[Raw records start]
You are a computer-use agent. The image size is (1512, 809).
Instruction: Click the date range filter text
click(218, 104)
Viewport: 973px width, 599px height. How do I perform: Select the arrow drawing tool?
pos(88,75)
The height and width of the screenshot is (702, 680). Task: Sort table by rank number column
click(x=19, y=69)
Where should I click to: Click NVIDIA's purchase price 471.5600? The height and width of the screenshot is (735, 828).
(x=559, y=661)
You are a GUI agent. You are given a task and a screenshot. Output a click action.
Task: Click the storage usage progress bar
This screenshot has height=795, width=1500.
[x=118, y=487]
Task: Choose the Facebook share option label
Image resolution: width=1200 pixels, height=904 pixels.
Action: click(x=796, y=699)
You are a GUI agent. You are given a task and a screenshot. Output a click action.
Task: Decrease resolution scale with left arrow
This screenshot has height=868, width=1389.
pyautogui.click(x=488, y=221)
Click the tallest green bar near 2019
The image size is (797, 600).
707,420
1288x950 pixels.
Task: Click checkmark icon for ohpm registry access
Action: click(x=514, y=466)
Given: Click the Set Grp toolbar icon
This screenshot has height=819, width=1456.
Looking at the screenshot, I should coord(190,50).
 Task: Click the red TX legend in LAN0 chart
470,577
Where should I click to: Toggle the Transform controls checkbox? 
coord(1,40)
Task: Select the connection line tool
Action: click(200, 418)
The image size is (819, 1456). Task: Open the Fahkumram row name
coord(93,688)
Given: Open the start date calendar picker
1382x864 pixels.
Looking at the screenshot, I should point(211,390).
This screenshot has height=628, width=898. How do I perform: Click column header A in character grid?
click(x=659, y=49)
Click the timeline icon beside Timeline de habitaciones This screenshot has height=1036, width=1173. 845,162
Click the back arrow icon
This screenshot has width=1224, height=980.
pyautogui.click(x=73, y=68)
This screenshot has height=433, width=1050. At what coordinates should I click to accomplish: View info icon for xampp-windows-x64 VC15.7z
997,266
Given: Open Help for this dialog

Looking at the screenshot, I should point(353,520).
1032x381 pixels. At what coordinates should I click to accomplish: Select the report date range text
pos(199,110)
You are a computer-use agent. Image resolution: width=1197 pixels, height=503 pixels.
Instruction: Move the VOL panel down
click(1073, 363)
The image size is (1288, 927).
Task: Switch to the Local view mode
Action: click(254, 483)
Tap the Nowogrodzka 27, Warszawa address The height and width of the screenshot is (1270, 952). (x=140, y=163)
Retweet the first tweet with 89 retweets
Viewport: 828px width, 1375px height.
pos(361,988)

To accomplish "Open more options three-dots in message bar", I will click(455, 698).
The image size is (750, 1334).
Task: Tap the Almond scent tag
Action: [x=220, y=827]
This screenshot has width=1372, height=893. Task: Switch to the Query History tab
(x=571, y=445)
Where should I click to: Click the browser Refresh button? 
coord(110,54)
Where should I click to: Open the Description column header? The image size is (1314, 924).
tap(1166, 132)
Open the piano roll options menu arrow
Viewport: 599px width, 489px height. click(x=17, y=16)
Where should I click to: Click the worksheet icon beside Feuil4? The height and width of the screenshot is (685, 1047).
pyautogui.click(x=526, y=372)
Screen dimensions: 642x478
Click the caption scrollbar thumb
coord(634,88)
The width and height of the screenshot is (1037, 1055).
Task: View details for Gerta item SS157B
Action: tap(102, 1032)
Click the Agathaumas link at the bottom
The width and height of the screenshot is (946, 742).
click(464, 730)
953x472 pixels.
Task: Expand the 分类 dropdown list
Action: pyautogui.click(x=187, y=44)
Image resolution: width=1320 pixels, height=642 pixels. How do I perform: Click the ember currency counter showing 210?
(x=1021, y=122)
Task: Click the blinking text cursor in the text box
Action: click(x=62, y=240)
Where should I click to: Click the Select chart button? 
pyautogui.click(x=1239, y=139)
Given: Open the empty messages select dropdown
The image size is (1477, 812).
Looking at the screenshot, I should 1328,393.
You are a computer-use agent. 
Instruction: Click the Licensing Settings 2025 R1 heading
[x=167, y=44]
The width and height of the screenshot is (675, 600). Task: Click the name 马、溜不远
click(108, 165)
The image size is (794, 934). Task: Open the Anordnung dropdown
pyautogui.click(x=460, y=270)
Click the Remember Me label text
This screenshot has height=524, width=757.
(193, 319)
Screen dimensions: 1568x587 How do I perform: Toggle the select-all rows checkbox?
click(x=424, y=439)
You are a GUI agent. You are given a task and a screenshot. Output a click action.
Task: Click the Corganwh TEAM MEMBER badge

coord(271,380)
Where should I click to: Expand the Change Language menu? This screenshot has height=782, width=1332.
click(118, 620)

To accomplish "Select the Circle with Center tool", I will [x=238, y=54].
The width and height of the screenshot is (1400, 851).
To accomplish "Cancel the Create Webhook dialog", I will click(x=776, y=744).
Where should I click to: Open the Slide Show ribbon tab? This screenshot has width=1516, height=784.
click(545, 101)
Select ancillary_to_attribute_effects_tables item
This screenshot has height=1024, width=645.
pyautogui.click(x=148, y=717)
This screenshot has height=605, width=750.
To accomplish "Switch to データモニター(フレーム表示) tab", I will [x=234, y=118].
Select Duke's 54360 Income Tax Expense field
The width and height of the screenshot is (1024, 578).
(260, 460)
[Raw records end]
▶ [Challenge] Please copy out the records from the line containing "This screenshot has height=605, width=750." through the end of the records, including both the first and last lines.

▶ [Task response]
This screenshot has height=605, width=750.
To accomplish "Switch to データモニター(フレーム表示) tab", I will [x=234, y=118].
Select Duke's 54360 Income Tax Expense field
The width and height of the screenshot is (1024, 578).
(260, 460)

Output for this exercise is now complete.